Text passage
BEGIN
Like Frazier Crane was stable or Niles Crane was normal. . .so am I normal and stable.

I see nothing at all dysfunctional about doing this.


----------



## Scannerguard (Jan 26, 2010)

"Baby I hear the blues a'calling
Tossed Salad and Scrambled Eggs
And maybe I seem a bit confused
Well, maybe I got you pegged.
Dont' know what do about 
Those Tossed Salad 
And Scrambled Eggs.

They're posting again."

Scannerguard has left. . .the building

What the hell is Frazier's theme song about? - Yahoo! Answers



> And maybe I seem a bit confused
> Well, maybe, but I got you pegged
> *the core of Frasier's character: He is a nutcase himself much of the time, but can analyze the problems of others *


----------



## Scannerguard (Jan 26, 2010)

ONe of my favorite Frazier episodes. . .he's at the Seatle coffee shop and keeps trying to answer the question of whether he's happy or not (originally posed by his brother Niles) and he keeps getting interrrupted, making the viewer question if they are going to get to hear him or if it is going to be left unanswered.

He never gets to answer the question to his loved ones. . .it's often a question we never get to answer ourselves in the busyness of our lives.

In the end, he is left alone with his thoughts and after ordering his latte 10 different times in his comical way and sending it back, the waitress asks exhaustedly, "Here. Are you happy now?"

He answers:

"In the grand scheme of things, yes, I think am."

Comedy done right. . .is the highest form of art, even superior to good drama. Shakespeare understood this and the writers of that show really did also.


----------
END
Collected data
BEGIN
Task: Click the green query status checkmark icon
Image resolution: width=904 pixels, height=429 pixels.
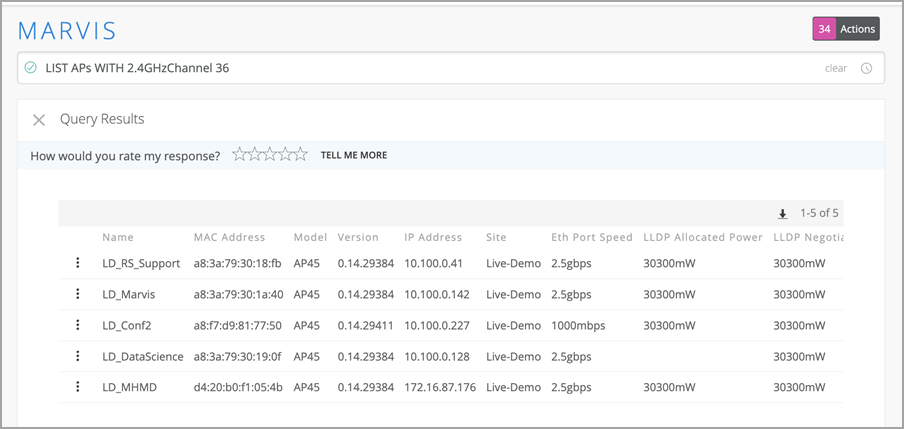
END
Exercise instructions
a. Answer these about the forum thread on Frasier:
(i) According to the post about the coffee shop episode, who originally posed the question of whether Frasier is happy?
(ii) How many times does Frasier order his latte in that episode?
(iii) According to the quoted description of his character, what can Frasier do even though he is a nutcase himself much of the time?
b. Please transcribe everything in the forum thread from "ONe of my favorite" down to "really did also.".
The listing has nothing to do with the forum thread above it.

Expected outputs
a.
(i) His brother Niles.
(ii) 10 different times.
(iii) He can analyze the problems of others.

b.
ONe of my favorite Frazier episodes. . .he's at the Seatle coffee shop and keeps trying to answer the question of whether he's happy or not (originally posed by his brother Niles) and he keeps getting interrrupted, making the viewer question if they are going to get to hear him or if it is going to be left unanswered.

He never gets to answer the question to his loved ones. . .it's often a question we never get to answer ourselves in the busyness of our lives.

In the end, he is left alone with his thoughts and after ordering his latte 10 different times in his comical way and sending it back, the waitress asks exhaustedly, "Here. Are you happy now?"

He answers:

"In the grand scheme of things, yes, I think am."

Comedy done right. . .is the highest form of art, even superior to good drama. Shakespeare understood this and the writers of that show really did also.